I wrote about cancel culture a few weeks back. I was having some fun with now ostracized cartoon characters who got laughs from speech defects, body shaming, sexual misconduct and even glorifying violence. Even though I can understand why they might not continue similar animation humor today, especially any targeting children, it can get a little silly when you go back in the past— and even in my lifetime— to denounce behavior and attitudes accepted at the time with little reflection. Ignorance was bliss, but that doesn’t salve the pain of discrimination and ridicule for those who were targets of that ignorance.

I was thinking about how irresponsible we’ve become in protecting our own children and forsaking personal responsibility after the blowup over a piece of exercising equipment— a Peloton treadmill— which was declared dangerous to people with young children and pets. It resulted in a recent recall of this equipment.  It was another kind of canceling, but it seems to me that we are once again taking parents off the hook from watching their own kids. These machines have powerful moving parts, and if you’re allowing little ones to crawl around and explore a powered-on treadmill, elliptical or stepper while you are working out, you might want to recognize the dangers in that.

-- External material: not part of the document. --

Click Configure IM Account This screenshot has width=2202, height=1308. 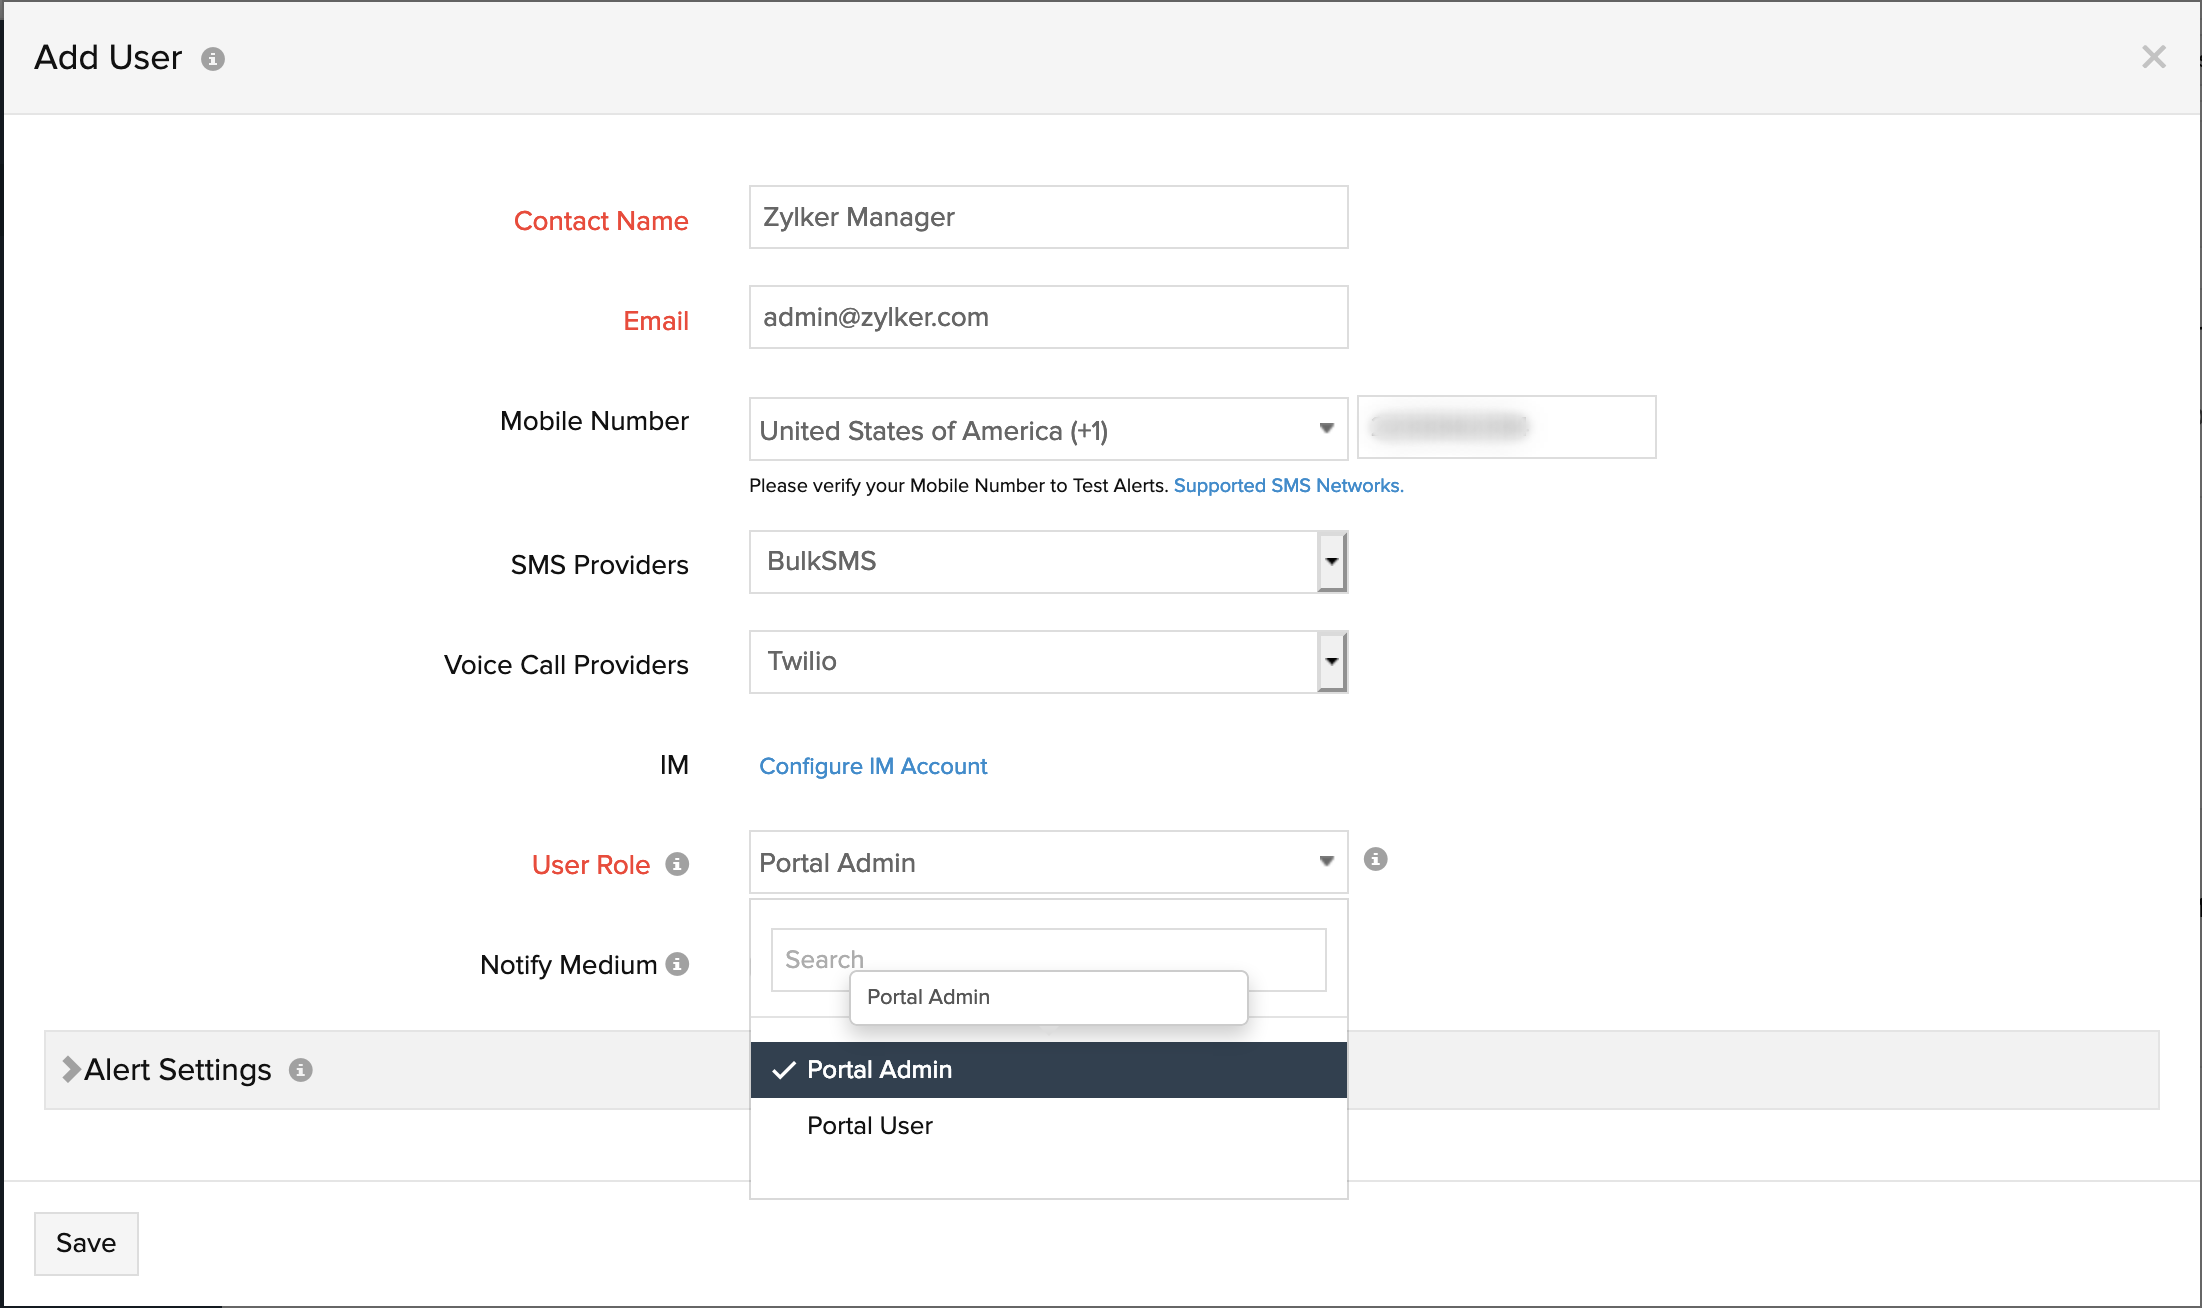tap(872, 766)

Even Comics Are Curbing Insult Humor

There’s a difference between saying something stupid, racist, inappropriate or mean-spirited on social media or other public forum as has happened with various authors, celebrities, entertainers and politicians, ranging from Jimmy Fallon to J.K. Rowling; Morgan Wallen to Travis Scott, and Ellen Degeneres to Louis C. K., actually threatening their careers and livelihood with or without apologies. That person is essentially cancelled, sometimes permanently, for saying or doing something offensive about another person or group. Roseanne lost a television show and perhaps her career way back in May of 2018 because of a racist Tweet. She still insists she it was political humor, not racism, adding that she didn’t know the Obama aide she compared to an ape was black. That’s a variation of the-sun-got-in-my-eyes excuse after dropping a fly ball, but is, at the very least, ignorance. More like you didn’t realize it was a fly ball until it bounced off your glove.

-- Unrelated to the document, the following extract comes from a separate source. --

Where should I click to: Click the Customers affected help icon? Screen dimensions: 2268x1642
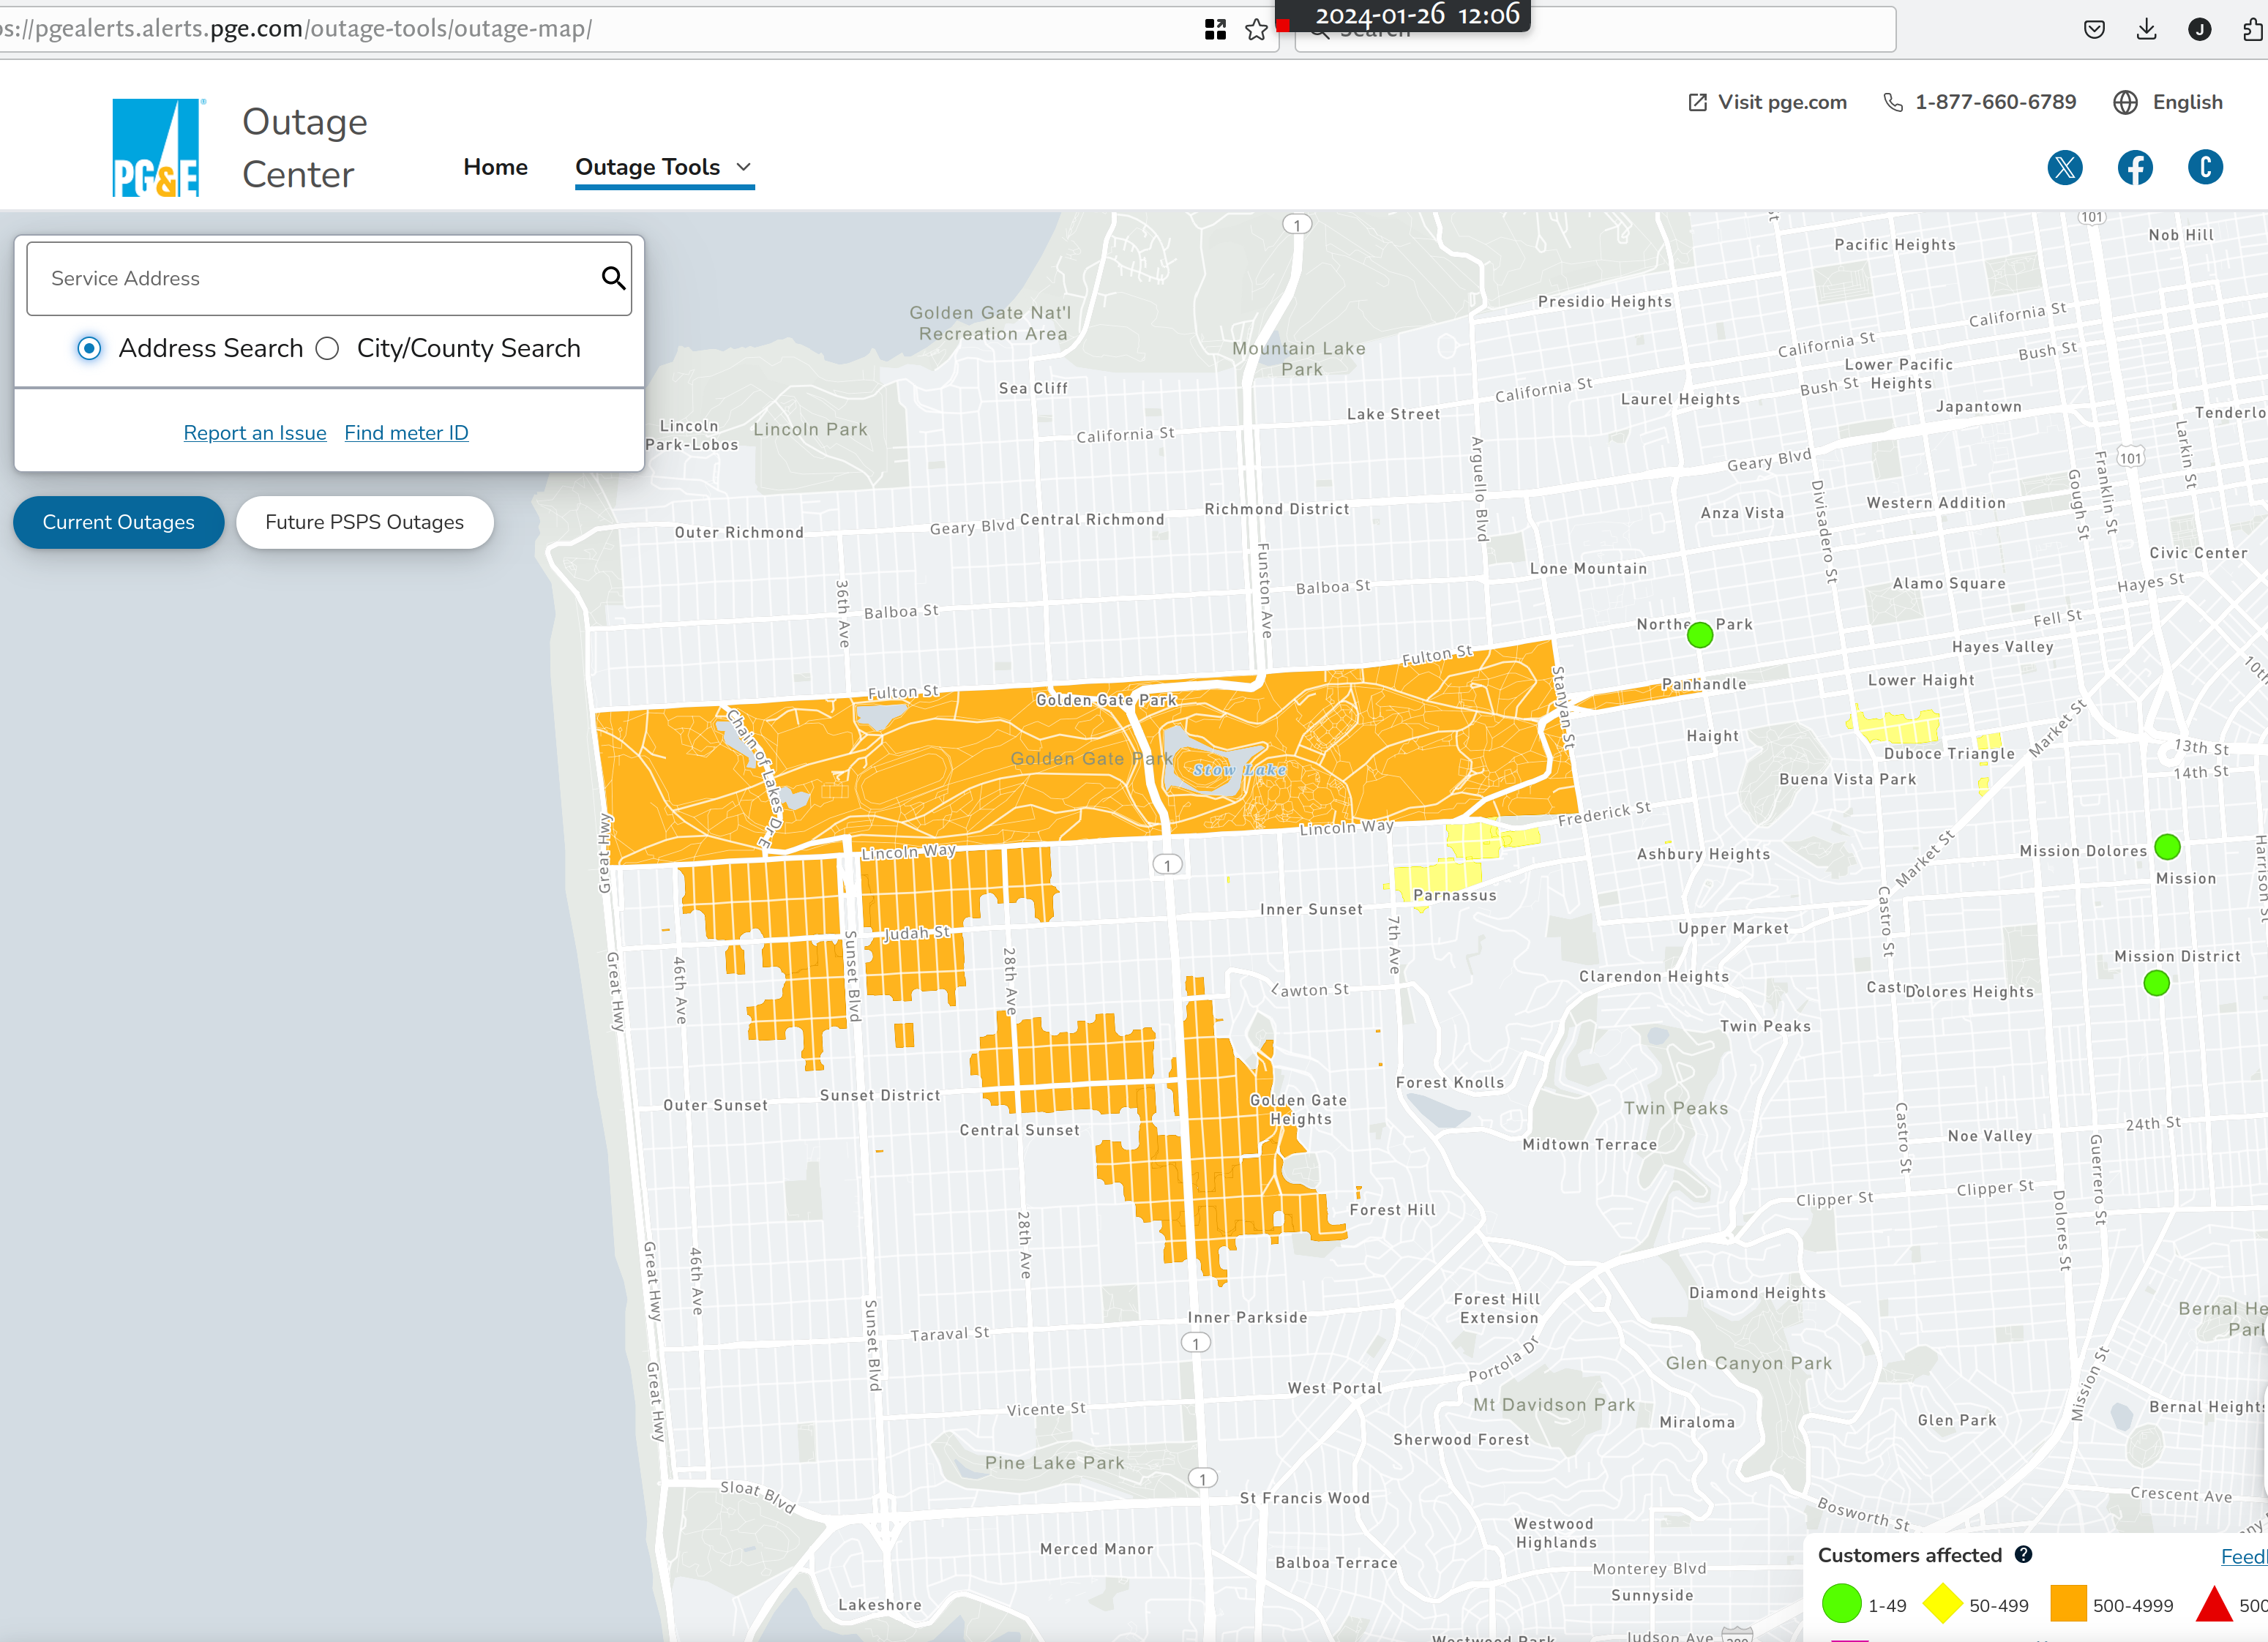2023,1554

With the exception of Roseanne, comics have a better chance of surviving such gaffes, because they tend to make raw observations in the quest of laughs. They’re in a position of going too far, and they might be able to ride out the storm with an apology.

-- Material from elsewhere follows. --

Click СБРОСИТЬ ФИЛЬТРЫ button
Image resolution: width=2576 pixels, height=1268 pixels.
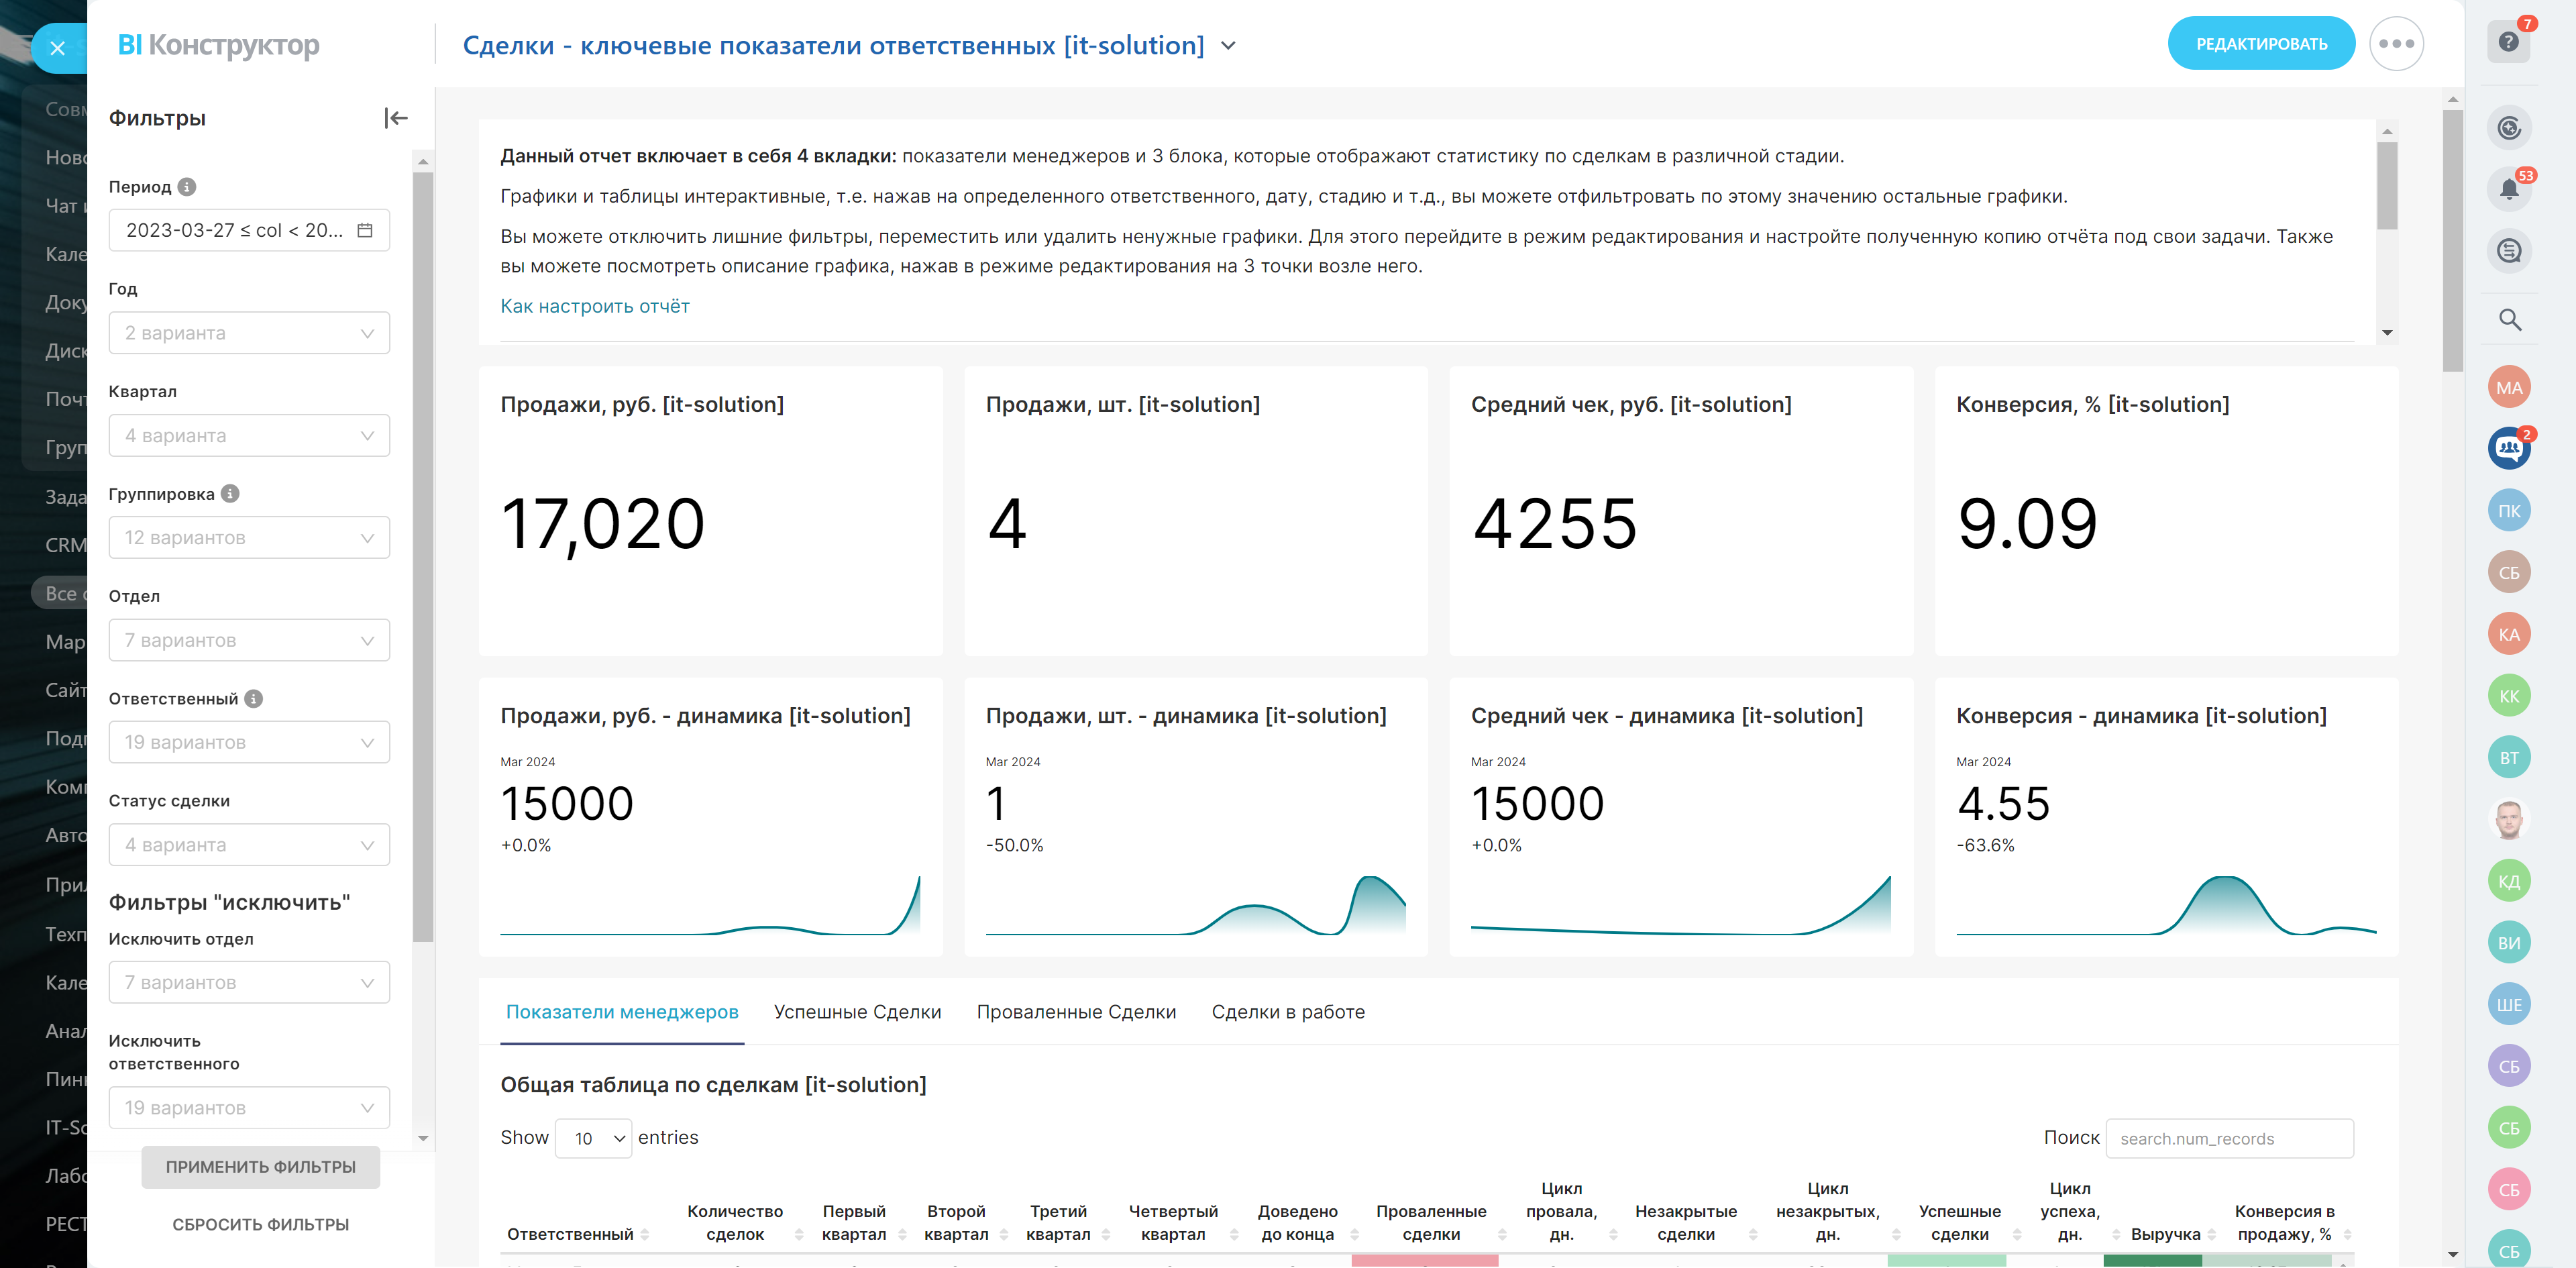click(x=260, y=1224)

Maybe you should know better than to do what you did, but should you lose everything due to a display of insensitivity or ignorance?

The case or Morgan Wallen, a rising young star in country music caught on camera drunkenly spewing a racist remark in Nashville is instructive. Many radio stations immediately stopped playing his songs. He lost his record contract. He was disqualified by the Country Music Association for an award this year. He was excluded from song lists on major streaming apps. He announced a month ago that he was taking time away from music and will not be touring this summer. And, yes, he did apologize and take ownership of what he did.

The flip side is that a lot of his fans don’t care. His music is still selling well and he shouldn’t have to declare bankruptcy in the near future. In. another year he’ll be back on track and doing interviews about the lessons he learned.

Again, people with a public forum should know better, and although some of the repercussions may be warranted, it can be excessive and perhaps unfair. It is a matter of taking responsibility for something you know you shouldn’t have said, but the spontaneity allowed by social media is like walking a tightrope without a net. As for canceling historical figures, who have been glorified for singular accomplishments and behavior, we need to pause and consider all dimensions of that person and the times in which they lived. History is mostly about human behavior, and we need to contemplate its lessons now more than ever.

It works both ways. Hitler was reportedly kind and affectionate to little kids and dogs, but that doesn’t excuse him for presiding over the systematic extermination of millions of people he regarded as his inferiors, including little kids.